The party had been following him for days. This was the closest they’d been to catching him in a month. To be fair, it was the closest anyone had been to catching him ever. Barrus was a wanted man in three separate courts, at the same time, he was also venerated in several more.
They had followed him over the mountains out of the nation, over into the wild-lands. Out there, man, beast, ork, and all manner of civilized and uncivilized beings lived and called home. Much of the land wasn’t fertile, just open plains with few resources not really suitable to build a nation on. It had been free land, land of nomads, tribes, and small kingdoms for countless generations, simply because the land was otherwise of no value.
They continued to follow him still. Up into the mountainous regions where the hardy elven peoples toiled endlessly inside the earth. Then they followed him south, nearing the true elven lands. Here, one could get lost and never seen again, or simply walk right past or through a grand elven city, and never realize they’d been in anything other than forest. Here, the world was thin, worn away by existence, closer to the aether almost than to the earth. Simple folk called it enchanted, magical, mystical, or even arcane. For those who don’t understand, those words work well enough. For those who do understand though, they simply called it Fey.
Unfortunately, Rothick knew Fey. And Fey is just what had found them.
***
“Hurry up!

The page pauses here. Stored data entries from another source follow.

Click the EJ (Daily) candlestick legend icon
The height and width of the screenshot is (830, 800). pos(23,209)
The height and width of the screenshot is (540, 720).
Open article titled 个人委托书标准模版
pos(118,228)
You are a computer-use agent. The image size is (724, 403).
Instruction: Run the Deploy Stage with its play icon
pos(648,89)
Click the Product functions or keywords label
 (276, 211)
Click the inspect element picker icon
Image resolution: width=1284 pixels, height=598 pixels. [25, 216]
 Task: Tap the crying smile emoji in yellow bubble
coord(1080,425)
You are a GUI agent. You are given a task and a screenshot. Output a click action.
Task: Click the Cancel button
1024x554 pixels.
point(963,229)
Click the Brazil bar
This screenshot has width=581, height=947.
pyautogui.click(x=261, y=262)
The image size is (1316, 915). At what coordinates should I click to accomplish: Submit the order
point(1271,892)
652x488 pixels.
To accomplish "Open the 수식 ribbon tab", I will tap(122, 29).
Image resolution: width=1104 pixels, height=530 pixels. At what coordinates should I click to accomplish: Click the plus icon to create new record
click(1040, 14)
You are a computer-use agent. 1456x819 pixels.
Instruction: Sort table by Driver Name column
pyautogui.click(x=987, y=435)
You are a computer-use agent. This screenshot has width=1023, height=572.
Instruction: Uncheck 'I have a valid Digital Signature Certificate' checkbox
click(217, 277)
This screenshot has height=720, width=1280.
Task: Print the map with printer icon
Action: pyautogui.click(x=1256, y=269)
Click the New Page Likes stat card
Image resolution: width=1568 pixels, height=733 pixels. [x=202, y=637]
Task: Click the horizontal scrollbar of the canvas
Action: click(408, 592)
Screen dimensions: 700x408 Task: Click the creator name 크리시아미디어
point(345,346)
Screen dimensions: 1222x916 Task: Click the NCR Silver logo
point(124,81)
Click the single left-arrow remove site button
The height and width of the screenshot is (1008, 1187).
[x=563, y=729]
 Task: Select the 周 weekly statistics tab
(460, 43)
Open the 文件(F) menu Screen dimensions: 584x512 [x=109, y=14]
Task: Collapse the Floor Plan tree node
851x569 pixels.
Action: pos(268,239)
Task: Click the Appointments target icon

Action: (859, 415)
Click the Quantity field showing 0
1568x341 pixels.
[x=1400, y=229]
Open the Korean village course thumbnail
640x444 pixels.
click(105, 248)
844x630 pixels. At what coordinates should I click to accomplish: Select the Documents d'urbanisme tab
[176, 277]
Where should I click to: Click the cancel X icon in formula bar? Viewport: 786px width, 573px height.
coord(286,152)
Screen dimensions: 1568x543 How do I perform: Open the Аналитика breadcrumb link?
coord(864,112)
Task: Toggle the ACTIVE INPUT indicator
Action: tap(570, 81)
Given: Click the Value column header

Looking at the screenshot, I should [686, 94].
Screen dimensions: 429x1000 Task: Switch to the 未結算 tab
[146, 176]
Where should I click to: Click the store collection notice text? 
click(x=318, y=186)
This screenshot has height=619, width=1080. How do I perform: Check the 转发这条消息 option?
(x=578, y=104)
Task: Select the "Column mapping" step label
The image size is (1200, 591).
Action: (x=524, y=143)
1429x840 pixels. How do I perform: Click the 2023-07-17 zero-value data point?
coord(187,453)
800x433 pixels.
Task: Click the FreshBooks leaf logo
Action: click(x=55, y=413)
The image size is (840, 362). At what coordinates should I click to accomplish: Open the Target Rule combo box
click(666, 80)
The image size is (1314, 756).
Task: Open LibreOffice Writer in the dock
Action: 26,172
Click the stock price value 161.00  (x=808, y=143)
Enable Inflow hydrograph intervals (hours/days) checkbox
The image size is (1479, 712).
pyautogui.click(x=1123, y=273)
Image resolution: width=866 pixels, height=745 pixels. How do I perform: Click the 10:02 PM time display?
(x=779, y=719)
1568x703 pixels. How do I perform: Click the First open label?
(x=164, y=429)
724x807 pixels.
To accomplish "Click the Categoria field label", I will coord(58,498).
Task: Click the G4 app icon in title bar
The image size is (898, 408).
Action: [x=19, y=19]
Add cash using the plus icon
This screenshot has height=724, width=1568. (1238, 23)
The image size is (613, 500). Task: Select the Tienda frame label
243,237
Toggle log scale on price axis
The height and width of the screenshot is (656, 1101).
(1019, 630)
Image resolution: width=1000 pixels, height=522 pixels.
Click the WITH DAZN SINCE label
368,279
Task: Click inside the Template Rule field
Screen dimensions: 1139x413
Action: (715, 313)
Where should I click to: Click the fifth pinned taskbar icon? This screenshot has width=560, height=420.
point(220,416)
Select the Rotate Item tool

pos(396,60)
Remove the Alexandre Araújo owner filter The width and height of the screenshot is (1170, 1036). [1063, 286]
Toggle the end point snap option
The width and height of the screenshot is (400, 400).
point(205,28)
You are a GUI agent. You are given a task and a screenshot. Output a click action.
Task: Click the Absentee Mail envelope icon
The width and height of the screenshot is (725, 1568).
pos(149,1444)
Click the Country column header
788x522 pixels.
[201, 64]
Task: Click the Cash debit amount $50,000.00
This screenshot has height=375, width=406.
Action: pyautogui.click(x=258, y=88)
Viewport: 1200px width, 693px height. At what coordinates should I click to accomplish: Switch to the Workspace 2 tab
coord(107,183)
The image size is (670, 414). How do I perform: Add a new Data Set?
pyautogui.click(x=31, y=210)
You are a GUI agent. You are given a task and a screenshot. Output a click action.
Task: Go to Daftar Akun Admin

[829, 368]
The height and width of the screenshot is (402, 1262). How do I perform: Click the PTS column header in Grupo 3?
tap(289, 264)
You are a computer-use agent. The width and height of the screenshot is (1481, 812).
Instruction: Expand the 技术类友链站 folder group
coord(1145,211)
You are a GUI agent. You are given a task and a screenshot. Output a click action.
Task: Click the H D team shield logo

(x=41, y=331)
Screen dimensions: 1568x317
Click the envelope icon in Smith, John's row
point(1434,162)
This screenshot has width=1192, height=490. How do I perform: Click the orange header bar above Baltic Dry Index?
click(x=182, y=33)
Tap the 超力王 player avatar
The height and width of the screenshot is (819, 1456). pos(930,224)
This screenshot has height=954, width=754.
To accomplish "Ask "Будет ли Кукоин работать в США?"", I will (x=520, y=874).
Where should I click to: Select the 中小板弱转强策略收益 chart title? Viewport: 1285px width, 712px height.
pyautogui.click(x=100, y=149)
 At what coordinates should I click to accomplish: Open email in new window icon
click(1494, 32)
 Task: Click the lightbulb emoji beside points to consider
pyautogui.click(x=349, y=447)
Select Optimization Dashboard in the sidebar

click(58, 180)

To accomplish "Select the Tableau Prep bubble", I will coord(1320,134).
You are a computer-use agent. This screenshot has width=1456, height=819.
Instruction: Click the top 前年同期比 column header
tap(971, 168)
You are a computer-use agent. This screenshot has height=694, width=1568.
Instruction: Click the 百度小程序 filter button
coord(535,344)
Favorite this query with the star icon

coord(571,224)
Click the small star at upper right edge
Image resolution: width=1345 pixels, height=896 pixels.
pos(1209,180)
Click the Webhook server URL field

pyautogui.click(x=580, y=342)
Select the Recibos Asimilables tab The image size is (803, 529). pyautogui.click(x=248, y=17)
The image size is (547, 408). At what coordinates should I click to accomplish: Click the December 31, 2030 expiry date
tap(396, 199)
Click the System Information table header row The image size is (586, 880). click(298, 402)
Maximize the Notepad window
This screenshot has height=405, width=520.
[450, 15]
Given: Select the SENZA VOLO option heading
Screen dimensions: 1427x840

You don’t want to get left behind!” Charlz called out. He was half jogging away in chuckling, half running for his very life. He’d managed to shoot a deer in the forest for dinner for the troupe, but before they had managed to clean half the carcass, a larger, nastier creature had set upon them.
“You half-monkey arse wipe! I’ll be damned if you leave me here! I’ll eat you myself if we don’t make it!” Meje called back, more running for his life than anything, burdened by his gear. The two of them made it back to camp with barely enough meat for a small stew split between everyone.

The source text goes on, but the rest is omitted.